Search
Question: EdgeR Design matrix not of full rank
0
3.0 years ago by
United States
kjclowers0 wrote:

I am trying to set up model where I have paired biological replicates as a blocking factor, and I am interested in the differential expression in individual strains as well as between specific groups of strains that were isolated from similar environments. I am getting the Matrix not of full rank error even though none of the columns in my design matrix are all 0s. Any advice on how to resolve this problem?

rep <- factor(c(1,2,1,2,1,2,1,2,1,2,1,2))

group <- factor(c(1,1,1,1,2,2,2,2,3,3,3,3))

strain <- factor(c(1,1,2,2,3,3,4,4,5,5,6,6))

I then created by design:

design <- model.matrix(~rep+group+strain, data=data)

which looks like this:

> design

(Intercept) rep2 group2 group3 strain2 strain3 strain4 strain5 strain6

1            1    0      0      0       0       0       0       0       0

2            1    1      0      0       0       0       0       0       0

3            1    0      0      0       1       0       0       0       0

4            1    1      0      0       1       0       0       0       0

5            1    0      1      0       0       1       0       0       0

6            1    1      1      0       0       1       0       0       0

7            1    0      1      0       0       0       1       0       0

8            1    1      1      0       0       0       1       0       0

9            1    0      0      1       0       0       0       1       0

10           1    1      0      1       0       0       0       1       0

11           1    0      0      1       0       0       0       0       1

12           1    1      0      1       0       0       0       0       1

attr(,"assign")

[1] 0 1 2 2 3 3 3 3 3

attr(,"contrasts")

attr(,"contrasts")$rep [1] "contr.treatment" attr(,"contrasts")$group

[1] "contr.treatment"

attr(,"contrasts")\$strain

[1] "contr.treatment"

I then made my DGEList, normalized, and got an error while trying to estimate Dispersion.
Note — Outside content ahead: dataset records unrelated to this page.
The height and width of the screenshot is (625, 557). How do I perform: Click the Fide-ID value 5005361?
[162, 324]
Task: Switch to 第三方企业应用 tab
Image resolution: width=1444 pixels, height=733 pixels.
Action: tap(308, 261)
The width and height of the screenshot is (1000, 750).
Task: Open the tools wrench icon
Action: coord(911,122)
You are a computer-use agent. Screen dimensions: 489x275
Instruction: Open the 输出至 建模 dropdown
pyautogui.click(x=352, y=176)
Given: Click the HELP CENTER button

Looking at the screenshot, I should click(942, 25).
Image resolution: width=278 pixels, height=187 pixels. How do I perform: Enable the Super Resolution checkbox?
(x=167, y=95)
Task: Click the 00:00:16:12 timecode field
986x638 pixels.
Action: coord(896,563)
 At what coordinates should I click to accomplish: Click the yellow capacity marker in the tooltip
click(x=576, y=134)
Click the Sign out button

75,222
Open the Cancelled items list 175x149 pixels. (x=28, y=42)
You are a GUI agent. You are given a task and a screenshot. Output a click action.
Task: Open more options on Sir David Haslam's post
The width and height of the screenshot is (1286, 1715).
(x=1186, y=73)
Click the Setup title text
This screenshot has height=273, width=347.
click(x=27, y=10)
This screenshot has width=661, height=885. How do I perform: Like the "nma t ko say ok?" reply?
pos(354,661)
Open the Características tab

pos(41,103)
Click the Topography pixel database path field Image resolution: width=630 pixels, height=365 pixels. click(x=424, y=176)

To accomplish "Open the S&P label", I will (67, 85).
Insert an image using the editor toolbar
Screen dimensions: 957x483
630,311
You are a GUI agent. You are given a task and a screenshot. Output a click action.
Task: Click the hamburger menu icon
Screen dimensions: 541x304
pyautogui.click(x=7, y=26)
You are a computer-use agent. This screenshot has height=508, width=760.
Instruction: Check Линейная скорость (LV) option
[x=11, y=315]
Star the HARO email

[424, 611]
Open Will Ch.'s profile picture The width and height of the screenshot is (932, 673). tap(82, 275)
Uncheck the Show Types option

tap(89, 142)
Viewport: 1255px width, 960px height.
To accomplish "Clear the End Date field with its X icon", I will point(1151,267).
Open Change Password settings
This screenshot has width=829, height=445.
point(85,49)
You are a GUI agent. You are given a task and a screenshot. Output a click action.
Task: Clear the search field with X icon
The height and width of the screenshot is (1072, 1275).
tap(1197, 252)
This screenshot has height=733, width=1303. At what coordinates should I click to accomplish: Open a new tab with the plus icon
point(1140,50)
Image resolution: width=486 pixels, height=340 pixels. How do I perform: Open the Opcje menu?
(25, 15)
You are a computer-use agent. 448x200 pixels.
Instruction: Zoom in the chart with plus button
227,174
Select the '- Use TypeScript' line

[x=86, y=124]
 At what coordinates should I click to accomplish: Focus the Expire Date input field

y <- DGEList(counts=data[,1:12], group=group:strain:rep)

y<-calcNormFactors(y)

y <- estimateGLMCommonDisp(y,design)

> y <- estimateGLMCommonDisp(y,design)

Error in glmFit.default(y, design = design, dispersion = dispersion, offset = offset,  :

Design matrix not of full rank.  The following coefficients not estimable:

strain4 strain6

I also tried changing the order of variables in the model (~rep+strain+group) which results in the same error with group 2 and group 3 coefficients not estimable.

modified 3.0 years ago by Gordon Smyth33k • written 3.0 years ago by kjclowers0
5
3.0 years ago by
Aaron Lun19k
Cambridge, United Kingdom
Aaron Lun19k wrote:

If you examine your matrix, you'll notice that you have linear dependencies between your columns. For example, adding the columns strain5 and strain6 will give you the column for group3, while adding strain3 and strain4 will give you the column for group2. It's impossible to estimate these coefficients, because you can get an infinite number of solutions for the best fit.

To resolve this, you need to get rid of the dependencies. This can be done in an automated fashion by using the QR decomposition to pivot out dependent columns. However, I prefer to reparametrize the design matrix itself, in order to get more interpretable coefficients. In your case, the group factor is confounded by the strain factor, so I'd be inclined to just leave it out:

design <- model.matrix(~0+strain+rep)

This gives you a one-way layout for strains, with an additional blocking factor for the replicate. You can then compare between strains quite easily. You can also compare between groups of strains by setting up a contrast between the averages of each group (check out the last example in section 3.2.3 of the user's guide).

Thank you, that makes sense. What if I want to do an ANOVA-like test for any difference between the groups? I'm not sure how I would set up the contrasts for that if strain and rep are the only grouping factors.

Just take all of the pairwise contrasts between groups (using the comparison between averages that I described in my original answer) and cbind them into a contrast matrix. This will test for differences between any of the group averages in an ANOVA-like style.

1
3.0 years ago by
Gordon Smyth33k
Walter and Eliza Hall Institute of Medical Research, Melbourne, Australia
Gordon Smyth33k wrote:

Just to add to Aaron's post.

The reason why your design matrix is not of full rank is that your 'group' factor is redundant -- it is simply a coarser grouping of the levels of the strain factor that is also in the model. There is no way to estimate effects for redundant variables. So you have to remove it.